▶ _Data under study_:
============================================================
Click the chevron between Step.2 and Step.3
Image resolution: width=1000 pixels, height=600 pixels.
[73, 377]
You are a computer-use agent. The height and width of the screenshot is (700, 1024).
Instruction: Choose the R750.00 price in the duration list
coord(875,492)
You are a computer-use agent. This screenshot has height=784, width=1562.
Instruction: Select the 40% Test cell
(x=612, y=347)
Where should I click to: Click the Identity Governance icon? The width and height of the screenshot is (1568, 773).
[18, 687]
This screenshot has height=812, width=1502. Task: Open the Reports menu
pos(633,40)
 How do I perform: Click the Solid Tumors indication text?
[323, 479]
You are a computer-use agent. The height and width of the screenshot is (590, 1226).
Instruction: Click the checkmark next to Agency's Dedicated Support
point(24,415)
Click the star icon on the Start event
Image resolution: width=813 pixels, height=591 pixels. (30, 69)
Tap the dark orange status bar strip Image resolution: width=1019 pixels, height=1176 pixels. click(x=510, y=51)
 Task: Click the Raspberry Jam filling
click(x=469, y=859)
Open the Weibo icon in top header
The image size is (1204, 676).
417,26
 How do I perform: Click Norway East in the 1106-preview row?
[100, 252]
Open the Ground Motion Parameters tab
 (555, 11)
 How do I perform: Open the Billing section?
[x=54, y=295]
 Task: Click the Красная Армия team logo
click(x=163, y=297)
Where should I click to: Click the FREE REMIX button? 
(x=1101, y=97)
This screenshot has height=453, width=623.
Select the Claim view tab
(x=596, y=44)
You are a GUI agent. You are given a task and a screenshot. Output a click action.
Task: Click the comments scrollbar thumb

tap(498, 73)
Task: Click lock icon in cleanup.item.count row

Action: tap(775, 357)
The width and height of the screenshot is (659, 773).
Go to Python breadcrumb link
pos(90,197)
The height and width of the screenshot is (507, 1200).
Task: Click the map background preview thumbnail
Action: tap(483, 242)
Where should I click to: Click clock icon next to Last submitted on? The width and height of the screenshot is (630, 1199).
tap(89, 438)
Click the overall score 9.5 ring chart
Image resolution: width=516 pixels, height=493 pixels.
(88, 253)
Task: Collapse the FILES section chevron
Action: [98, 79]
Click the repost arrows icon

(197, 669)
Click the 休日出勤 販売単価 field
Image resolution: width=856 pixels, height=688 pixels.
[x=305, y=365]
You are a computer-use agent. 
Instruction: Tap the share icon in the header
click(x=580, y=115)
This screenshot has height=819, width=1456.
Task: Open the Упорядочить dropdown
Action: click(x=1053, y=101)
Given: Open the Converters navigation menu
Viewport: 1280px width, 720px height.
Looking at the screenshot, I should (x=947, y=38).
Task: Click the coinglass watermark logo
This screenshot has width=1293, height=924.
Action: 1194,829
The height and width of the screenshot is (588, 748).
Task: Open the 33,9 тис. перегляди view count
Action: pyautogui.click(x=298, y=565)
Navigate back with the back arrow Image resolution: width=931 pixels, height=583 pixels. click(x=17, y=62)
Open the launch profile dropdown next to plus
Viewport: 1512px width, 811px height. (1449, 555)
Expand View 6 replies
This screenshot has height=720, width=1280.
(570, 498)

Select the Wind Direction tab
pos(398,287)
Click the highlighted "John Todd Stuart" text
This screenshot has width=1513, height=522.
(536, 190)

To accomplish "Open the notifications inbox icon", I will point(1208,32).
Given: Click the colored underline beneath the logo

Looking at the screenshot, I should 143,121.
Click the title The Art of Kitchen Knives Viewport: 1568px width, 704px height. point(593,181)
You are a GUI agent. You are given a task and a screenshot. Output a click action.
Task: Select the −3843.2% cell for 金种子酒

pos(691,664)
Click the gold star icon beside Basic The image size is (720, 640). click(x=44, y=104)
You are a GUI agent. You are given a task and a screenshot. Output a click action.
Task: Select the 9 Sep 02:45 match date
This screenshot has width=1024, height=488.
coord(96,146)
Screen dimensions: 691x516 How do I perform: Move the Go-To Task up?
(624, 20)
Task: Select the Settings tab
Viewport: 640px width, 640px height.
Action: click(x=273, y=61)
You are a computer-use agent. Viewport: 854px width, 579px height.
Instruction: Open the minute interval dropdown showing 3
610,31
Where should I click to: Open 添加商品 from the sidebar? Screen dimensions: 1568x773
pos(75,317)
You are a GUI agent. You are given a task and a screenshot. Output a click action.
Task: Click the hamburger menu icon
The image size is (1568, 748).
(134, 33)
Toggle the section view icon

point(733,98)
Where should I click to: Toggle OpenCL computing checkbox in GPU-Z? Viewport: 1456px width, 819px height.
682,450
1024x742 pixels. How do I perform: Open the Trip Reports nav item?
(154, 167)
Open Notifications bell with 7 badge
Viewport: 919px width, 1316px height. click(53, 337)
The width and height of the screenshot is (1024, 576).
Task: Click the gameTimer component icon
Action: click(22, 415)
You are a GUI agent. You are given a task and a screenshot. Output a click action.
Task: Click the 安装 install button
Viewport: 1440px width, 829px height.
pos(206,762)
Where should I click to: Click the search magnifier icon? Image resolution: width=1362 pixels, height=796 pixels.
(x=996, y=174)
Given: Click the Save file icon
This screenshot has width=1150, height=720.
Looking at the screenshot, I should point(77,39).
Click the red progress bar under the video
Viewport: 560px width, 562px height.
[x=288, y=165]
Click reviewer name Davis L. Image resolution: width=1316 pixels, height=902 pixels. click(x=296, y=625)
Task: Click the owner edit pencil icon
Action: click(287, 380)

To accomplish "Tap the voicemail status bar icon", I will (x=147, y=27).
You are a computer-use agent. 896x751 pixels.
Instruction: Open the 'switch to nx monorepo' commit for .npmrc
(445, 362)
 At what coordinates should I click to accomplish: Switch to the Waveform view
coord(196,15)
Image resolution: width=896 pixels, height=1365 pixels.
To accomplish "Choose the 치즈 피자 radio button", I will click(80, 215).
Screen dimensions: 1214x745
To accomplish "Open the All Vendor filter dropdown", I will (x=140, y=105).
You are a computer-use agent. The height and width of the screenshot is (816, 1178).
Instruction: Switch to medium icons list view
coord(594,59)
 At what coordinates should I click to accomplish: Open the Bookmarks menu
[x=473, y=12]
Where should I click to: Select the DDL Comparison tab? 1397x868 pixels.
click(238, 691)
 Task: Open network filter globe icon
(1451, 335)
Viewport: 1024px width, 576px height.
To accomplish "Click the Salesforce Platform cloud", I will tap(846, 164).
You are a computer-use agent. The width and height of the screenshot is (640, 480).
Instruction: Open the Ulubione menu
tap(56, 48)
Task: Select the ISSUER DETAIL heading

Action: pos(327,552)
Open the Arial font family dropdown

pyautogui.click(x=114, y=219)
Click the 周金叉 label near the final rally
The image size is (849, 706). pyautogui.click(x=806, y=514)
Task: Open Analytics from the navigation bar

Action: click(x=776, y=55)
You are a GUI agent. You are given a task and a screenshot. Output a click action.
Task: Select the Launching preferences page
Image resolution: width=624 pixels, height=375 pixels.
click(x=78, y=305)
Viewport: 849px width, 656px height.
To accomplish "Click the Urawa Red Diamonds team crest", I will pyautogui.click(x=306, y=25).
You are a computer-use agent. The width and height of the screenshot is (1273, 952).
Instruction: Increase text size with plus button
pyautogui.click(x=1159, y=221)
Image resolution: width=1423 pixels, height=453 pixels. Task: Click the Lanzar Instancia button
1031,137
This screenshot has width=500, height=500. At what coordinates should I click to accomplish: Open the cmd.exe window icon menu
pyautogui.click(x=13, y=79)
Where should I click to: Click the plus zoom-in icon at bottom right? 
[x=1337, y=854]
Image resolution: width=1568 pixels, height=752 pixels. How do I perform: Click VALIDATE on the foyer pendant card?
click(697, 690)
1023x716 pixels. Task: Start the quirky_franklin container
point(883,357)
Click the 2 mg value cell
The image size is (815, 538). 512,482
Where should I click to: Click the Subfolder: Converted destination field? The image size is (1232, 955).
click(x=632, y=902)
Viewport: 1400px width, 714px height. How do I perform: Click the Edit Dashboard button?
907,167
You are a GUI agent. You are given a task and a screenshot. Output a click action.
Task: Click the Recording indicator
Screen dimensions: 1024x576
============================================================
▶ _The task_: In the listing, count the lines that contain the word "computer", then give the number and nothing more.

▶ _Expected answer_: 9